__DOCUMENT SEGMENT__

--------

But at daybreak Yehudah appeared in the plain with three thousand men; furthermore they lacked the helmets and swords they wanted. They saw the army of the gentiles, strong, breastplated, and flanked with cavalry, and made up of experienced soldiers. Yehudah said to the men with him: “Do not fear their numbers or dread their attack. Remember how our ancestors were saved in the Yam Suf, when Pharaoh pursued them with an army. So now let us cry to Heaven in the hope that he will favor us, remember the covenant with our ancestors, and destroy this army before us today. All the gentiles shall know that there is One who redeems and delivers Yisrael.”
When the foreigners looked up and saw them marching toward them, they came out of their camp for battle. The men with Yehudah blew the trumpet, and joined the battle. They crushed the gentiles, who fled toward the plain. Their whole rear guard fell by the sword, and they were pursued as far as Gazara and the plains of Idumaea, to Azotus and Yamnia. About three thousand of their men fell.

--------

__DATASET__
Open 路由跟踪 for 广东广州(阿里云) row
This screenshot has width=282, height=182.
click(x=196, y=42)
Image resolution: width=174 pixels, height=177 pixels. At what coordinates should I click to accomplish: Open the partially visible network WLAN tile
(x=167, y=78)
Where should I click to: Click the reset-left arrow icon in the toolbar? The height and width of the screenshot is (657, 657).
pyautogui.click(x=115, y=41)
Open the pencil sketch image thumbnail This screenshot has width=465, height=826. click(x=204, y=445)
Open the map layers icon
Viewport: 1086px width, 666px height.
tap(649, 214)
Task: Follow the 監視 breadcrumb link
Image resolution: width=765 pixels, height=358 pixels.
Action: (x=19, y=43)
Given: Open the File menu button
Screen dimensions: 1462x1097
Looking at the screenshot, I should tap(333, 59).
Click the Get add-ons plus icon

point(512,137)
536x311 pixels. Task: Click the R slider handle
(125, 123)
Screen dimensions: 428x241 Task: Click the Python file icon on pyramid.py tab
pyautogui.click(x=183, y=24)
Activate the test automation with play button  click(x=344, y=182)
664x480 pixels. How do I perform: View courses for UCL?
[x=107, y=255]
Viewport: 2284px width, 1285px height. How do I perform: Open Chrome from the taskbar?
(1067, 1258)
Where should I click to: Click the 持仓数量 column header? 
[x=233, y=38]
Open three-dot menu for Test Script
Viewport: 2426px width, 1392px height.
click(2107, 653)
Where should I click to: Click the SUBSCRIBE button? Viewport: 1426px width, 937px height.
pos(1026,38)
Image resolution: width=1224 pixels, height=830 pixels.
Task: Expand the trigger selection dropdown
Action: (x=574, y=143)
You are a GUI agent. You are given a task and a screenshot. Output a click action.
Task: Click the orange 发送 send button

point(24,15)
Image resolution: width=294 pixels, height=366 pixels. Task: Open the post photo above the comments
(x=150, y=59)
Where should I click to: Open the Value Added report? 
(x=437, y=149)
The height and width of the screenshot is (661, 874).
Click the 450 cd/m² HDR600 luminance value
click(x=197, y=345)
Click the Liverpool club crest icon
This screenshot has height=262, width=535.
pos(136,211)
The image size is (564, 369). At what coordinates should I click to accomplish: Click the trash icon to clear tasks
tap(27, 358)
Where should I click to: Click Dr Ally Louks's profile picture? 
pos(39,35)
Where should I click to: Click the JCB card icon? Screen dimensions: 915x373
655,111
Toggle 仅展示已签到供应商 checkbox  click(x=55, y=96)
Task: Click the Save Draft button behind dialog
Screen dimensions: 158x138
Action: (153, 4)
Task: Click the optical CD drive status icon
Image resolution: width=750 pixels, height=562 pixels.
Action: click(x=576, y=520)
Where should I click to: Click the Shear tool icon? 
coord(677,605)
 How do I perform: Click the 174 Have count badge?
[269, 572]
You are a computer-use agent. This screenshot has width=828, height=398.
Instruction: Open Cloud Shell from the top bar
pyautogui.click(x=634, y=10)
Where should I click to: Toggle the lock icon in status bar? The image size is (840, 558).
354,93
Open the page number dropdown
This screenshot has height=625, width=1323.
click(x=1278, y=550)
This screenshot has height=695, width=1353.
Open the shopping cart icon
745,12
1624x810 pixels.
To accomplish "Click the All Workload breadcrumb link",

--------

__WHAT TO WORK ON__
(1) In the battle account, why does Yehudah tell his men not to fear the enemy's numbers? Answer in one to three sentences.
(2) Please list every place named in the battle account as a point to which the fleeing gentiles were pursued.
(3) Go on with the battle account, starting right after its last sentence.
The records have nothing to do with the battle account.

__RESPONSES FOR EACH TASK__
(1) He tells them to remember how their ancestors were saved in the Yam Suf when Pharaoh pursued them with an army. On that basis he urges them to cry to Heaven, hoping he will favor them, remember the covenant and destroy the army before them, so that all the gentiles will know there is One who redeems and delivers Yisrael.

(2)
- Gazara
- The plains of Idumaea
- Azotus
- Yamnia

(3)
When Yehudah and the army returned from the pursuit, he said to the people: “Do not be greedy for plunder; for there is a fight ahead of us, and Gorgias and his army are near us on the mountain. But now stand firm against our enemies and fight them. Afterward you can freely take the plunder.”
As Yehudah was finishing this speech, a detachment appeared, looking down from the mountain. They saw that their army had been put to flight and their camp was burning. The smoke they saw revealed what had happened. When they realized this, they completely lost heart; and when they also saw the army of Yehudah in the plain ready to attack, they all fled to the land of the foreigners.
Then Yehudah went back to plunder the camp, and they took much gold and silver, cloth dyed blue and purple, and great treasure. As they returned, they were singing hymns and giving esteem to Heaven, “who is excellent, whose mercy endures forever.” Thus Yisrael experienced a great deliverance that day.
But those of the foreigners who had escaped went and told Lysias all that had occurred. When he heard it he was disturbed and discouraged, because things had not turned out in Yisrael as he intended and as the king had ordered.
So the following year he gathered together sixty thousand picked men and five thousand cavalry, to fight them. They came into Idumea and camped at Beth-zur, and Yehudah met them with ten thousand men.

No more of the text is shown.